What you are asked to do =>
Copy out the blog post below on the Greek word praotes word for word, from its date line through its last sentence.

Text section =>
*** Begin section ***

17 February 2008

Praotes

I've been doing a study on the Greek word praotes. It means "gentleness." Gentleness is definitely an area God has been working on in my life. So I was a little scared to go too deep with at first. I was thinking it was going to be the same thing as praying for patience - we all know better than to do that : ) So, what I've started to lean is that this little 6 letter word is not so simple. Just listen to this definition: " Primarily it doesn't denote outward expression of feeling, but an inward grace of the soul, calmness toward God in particular. It is the acceptance of God's dealings with us considering them as good in that they enhance the closeness of our relationship with Him."

And then if that's not mind blowing enough, the definition goes on to say: "Praotes encompasses expressing wrath toward the sin of man as demonstrated by the Lord Jesus. . .This meekness does not blame God for the persecutions and evil doings of man. It is not the result of weakness. . .but the activity of the blessedness that exists in one's heart from being actively angry at evil. . .That virtue that stands between two extremes, uncontrollable and unjustified anger, and not becoming angry at all no matter what takes place around you."

So, basically it means stop fighting God. And how do I stop fighting God. Well, submit (Jeremiah 26:14, Acts 14:22, John 16:33) even when I know in advance it will cause suffering , humble myself (Titus 3:1-2, Phillppians 2:3) not only before Him but others as well , have a teachable spirit (James 1:21, Psalms 119: 71-72) to whatever He wants to teach me and then teach others (2 Timothy 2:24 - 26). "It's just impossible," I thought. But I can't just give up on it. To think of not having gentleness. . .well that's just plain ugly. So, after some serious one on one time with the Lord I decided I had no other choice but to seek after gentleness and boy has my life been filled with opportunities to practice it!!. .. so it IS like praying for patience : )

I've been on this one word all month so to say it all would take a looong time and I know that only my mom would want to read all that : ) I want to be like Jesus, I want to be a gentle giant, the calmness in the storm.

*** End section ***

Extracted material =>
*** Begin section ***

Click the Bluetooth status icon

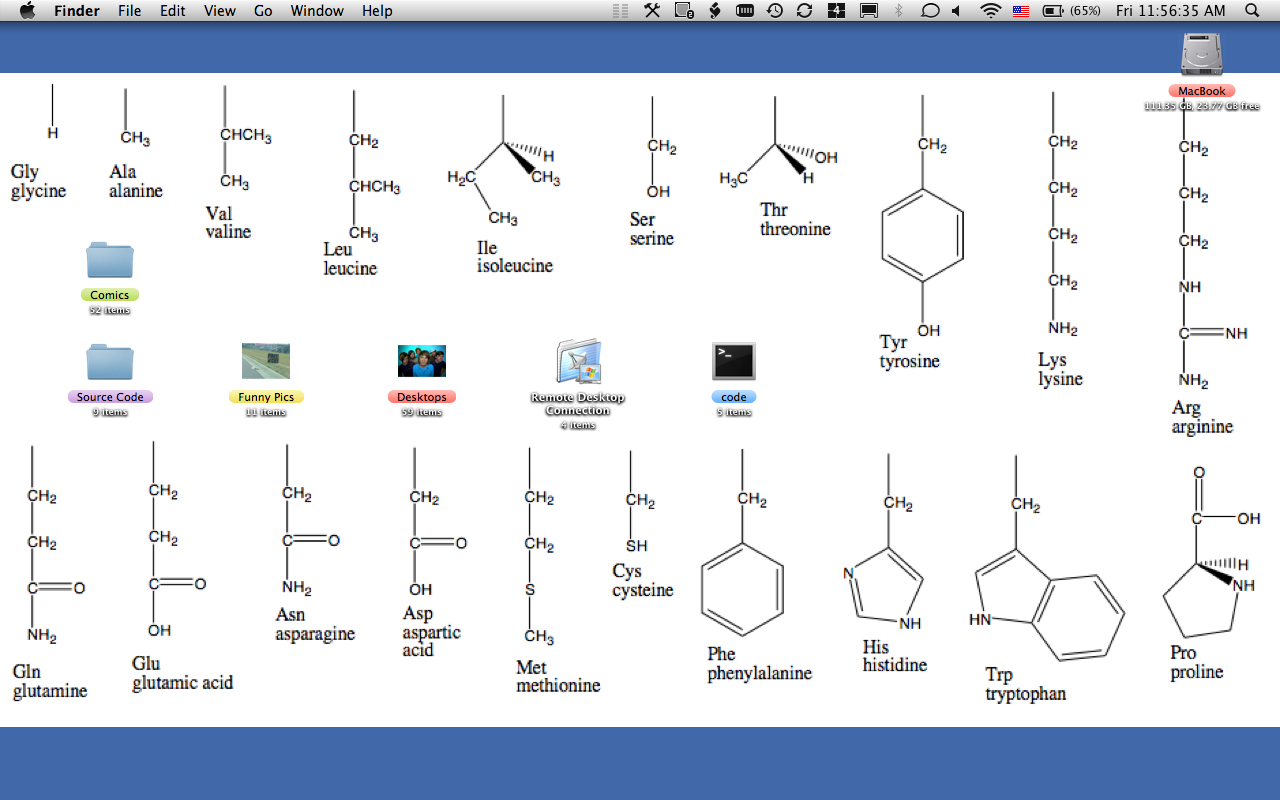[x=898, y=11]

*** End section ***
*** Begin section ***

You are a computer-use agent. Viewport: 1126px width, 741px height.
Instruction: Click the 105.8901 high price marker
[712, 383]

*** End section ***

Written answer =>
17 February 2008

Praotes

I've been doing a study on the Greek word praotes. It means "gentleness." Gentleness is definitely an area God has been working on in my life. So I was a little scared to go too deep with at first. I was thinking it was going to be the same thing as praying for patience - we all know better than to do that : ) So, what I've started to lean is that this little 6 letter word is not so simple. Just listen to this definition: " Primarily it doesn't denote outward expression of feeling, but an inward grace of the soul, calmness toward God in particular. It is the acceptance of God's dealings with us considering them as good in that they enhance the closeness of our relationship with Him."

And then if that's not mind blowing enough, the definition goes on to say: "Praotes encompasses expressing wrath toward the sin of man as demonstrated by the Lord Jesus. . .This meekness does not blame God for the persecutions and evil doings of man. It is not the result of weakness. . .but the activity of the blessedness that exists in one's heart from being actively angry at evil. . .That virtue that stands between two extremes, uncontrollable and unjustified anger, and not becoming angry at all no matter what takes place around you."

So, basically it means stop fighting God. And how do I stop fighting God. Well, submit (Jeremiah 26:14, Acts 14:22, John 16:33) even when I know in advance it will cause suffering , humble myself (Titus 3:1-2, Phillppians 2:3) not only before Him but others as well , have a teachable spirit (James 1:21, Psalms 119: 71-72) to whatever He wants to teach me and then teach others (2 Timothy 2:24 - 26). "It's just impossible," I thought. But I can't just give up on it. To think of not having gentleness. . .well that's just plain ugly. So, after some serious one on one time with the Lord I decided I had no other choice but to seek after gentleness and boy has my life been filled with opportunities to practice it!!. .. so it IS like praying for patience : )

I've been on this one word all month so to say it all would take a looong time and I know that only my mom would want to read all that : ) I want to be like Jesus, I want to be a gentle giant, the calmness in the storm.